## Task to complete
Set down each line exactly, beginning with the one that contains "This screenshot has height=200, width=222." and continuing through the last line of the listing, and nothing else.

## Material for this exercise
-- Opening Marker --
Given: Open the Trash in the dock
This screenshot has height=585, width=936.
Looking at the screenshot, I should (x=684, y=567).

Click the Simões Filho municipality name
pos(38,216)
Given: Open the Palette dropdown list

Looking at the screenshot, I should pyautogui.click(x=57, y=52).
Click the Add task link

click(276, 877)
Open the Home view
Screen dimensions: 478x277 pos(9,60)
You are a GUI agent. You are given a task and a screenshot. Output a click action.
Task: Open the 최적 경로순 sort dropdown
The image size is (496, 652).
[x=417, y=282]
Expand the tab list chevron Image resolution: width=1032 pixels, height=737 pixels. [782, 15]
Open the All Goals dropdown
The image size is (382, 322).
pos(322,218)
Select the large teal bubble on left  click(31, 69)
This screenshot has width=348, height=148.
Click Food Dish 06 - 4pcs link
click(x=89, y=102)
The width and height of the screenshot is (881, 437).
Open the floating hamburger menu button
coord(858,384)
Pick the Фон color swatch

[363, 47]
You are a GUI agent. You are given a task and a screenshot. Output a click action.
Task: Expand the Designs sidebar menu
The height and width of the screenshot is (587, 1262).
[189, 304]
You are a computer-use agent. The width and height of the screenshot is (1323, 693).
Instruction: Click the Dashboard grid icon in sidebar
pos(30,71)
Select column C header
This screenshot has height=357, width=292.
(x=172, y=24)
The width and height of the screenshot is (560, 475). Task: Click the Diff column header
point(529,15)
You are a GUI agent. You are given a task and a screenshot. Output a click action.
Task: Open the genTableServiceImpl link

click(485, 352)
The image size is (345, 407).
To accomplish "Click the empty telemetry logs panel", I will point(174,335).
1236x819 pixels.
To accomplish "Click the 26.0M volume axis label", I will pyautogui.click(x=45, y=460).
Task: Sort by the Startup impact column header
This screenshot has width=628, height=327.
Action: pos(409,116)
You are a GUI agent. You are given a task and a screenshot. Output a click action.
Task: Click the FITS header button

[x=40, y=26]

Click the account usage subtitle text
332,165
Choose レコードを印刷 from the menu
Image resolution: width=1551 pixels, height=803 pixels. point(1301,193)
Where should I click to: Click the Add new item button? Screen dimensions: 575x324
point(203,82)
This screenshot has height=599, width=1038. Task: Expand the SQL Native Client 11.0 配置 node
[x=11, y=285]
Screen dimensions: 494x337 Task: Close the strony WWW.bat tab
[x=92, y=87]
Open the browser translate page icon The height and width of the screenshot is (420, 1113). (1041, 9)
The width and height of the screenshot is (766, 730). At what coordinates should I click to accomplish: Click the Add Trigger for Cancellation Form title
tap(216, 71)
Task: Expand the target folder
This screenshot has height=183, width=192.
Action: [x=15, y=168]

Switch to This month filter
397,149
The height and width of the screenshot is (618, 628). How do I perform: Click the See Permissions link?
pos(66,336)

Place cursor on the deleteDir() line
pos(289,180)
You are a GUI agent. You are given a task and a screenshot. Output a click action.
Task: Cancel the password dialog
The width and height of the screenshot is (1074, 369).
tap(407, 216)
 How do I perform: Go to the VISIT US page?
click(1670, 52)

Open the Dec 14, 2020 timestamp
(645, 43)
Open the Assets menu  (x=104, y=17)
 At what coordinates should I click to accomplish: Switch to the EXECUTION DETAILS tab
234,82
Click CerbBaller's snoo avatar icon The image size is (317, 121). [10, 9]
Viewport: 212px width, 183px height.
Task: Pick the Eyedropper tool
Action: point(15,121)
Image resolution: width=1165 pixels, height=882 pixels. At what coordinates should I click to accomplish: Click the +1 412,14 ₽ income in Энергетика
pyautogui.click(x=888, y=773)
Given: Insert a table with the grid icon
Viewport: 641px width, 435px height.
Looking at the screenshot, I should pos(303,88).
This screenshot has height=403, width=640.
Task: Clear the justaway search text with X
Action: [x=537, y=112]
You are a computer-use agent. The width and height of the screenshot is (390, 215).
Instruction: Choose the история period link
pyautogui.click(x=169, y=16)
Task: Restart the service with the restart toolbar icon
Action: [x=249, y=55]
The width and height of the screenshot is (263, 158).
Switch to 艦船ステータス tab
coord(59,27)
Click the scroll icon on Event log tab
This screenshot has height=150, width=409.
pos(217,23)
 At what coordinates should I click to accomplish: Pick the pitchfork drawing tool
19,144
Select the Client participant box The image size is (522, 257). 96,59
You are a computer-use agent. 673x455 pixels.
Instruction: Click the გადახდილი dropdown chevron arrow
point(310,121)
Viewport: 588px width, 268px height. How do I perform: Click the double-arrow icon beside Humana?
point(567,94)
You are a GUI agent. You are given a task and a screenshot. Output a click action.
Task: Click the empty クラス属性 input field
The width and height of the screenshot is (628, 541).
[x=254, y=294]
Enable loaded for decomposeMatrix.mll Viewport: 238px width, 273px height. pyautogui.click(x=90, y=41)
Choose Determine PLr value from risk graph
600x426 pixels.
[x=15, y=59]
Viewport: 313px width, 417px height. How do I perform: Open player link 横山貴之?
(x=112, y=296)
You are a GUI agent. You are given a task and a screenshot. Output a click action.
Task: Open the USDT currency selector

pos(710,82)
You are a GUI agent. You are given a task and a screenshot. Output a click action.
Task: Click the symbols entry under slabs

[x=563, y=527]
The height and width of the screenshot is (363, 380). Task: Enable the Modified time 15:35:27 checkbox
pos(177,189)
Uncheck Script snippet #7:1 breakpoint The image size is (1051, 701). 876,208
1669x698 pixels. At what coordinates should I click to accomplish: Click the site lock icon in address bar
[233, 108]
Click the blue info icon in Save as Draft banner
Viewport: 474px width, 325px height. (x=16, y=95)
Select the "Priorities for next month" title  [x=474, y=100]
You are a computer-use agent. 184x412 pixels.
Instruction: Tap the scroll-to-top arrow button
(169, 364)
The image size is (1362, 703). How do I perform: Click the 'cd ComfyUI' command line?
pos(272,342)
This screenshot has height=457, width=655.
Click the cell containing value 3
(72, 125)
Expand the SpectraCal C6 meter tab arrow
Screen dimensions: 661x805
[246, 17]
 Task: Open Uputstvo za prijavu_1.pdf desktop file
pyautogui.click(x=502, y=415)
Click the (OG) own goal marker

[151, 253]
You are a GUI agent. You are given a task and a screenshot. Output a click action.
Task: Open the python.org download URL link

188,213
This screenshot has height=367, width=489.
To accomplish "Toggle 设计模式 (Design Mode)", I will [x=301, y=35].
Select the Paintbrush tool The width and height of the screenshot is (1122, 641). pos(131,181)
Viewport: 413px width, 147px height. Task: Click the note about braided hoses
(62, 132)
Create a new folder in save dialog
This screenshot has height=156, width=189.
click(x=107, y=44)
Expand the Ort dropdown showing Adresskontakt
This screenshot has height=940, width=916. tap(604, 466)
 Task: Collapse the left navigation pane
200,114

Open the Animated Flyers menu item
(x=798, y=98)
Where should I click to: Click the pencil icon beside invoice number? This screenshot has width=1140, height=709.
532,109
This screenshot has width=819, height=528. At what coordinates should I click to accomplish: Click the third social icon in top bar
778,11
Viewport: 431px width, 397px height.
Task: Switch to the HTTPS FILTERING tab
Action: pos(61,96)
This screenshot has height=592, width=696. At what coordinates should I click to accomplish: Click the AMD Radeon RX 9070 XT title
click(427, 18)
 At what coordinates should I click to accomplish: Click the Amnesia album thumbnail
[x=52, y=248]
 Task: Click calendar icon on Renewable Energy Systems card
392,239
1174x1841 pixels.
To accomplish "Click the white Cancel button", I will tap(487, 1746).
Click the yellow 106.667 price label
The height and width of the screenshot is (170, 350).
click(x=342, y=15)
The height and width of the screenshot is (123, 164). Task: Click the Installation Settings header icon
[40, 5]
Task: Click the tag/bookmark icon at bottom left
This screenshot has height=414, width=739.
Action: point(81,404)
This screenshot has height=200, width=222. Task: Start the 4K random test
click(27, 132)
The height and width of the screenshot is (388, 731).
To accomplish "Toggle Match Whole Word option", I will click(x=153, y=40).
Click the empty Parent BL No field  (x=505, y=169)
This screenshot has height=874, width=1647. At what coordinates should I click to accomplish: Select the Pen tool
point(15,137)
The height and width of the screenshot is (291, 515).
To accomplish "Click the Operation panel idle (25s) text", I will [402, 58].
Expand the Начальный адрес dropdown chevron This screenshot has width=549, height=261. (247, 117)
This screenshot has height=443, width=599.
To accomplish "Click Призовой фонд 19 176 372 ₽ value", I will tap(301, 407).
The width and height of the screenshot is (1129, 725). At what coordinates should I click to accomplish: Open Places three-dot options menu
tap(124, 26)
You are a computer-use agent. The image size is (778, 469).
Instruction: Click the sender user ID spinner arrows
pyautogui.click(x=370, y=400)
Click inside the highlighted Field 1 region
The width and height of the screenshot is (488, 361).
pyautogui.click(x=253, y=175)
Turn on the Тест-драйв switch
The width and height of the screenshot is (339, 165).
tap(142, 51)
-- Closing Marker --
## Answer to this task
This screenshot has height=200, width=222. Task: Start the 4K random test
click(27, 132)
The height and width of the screenshot is (388, 731).
To accomplish "Toggle Match Whole Word option", I will click(x=153, y=40).
Click the empty Parent BL No field  (x=505, y=169)
This screenshot has height=874, width=1647. At what coordinates should I click to accomplish: Select the Pen tool
point(15,137)
The height and width of the screenshot is (291, 515).
To accomplish "Click the Operation panel idle (25s) text", I will [402, 58].
Expand the Начальный адрес dropdown chevron This screenshot has width=549, height=261. (247, 117)
This screenshot has height=443, width=599.
To accomplish "Click Призовой фонд 19 176 372 ₽ value", I will tap(301, 407).
The width and height of the screenshot is (1129, 725). At what coordinates should I click to accomplish: Open Places three-dot options menu
tap(124, 26)
You are a computer-use agent. The image size is (778, 469).
Instruction: Click the sender user ID spinner arrows
pyautogui.click(x=370, y=400)
Click inside the highlighted Field 1 region
The width and height of the screenshot is (488, 361).
pyautogui.click(x=253, y=175)
Turn on the Тест-драйв switch
The width and height of the screenshot is (339, 165).
tap(142, 51)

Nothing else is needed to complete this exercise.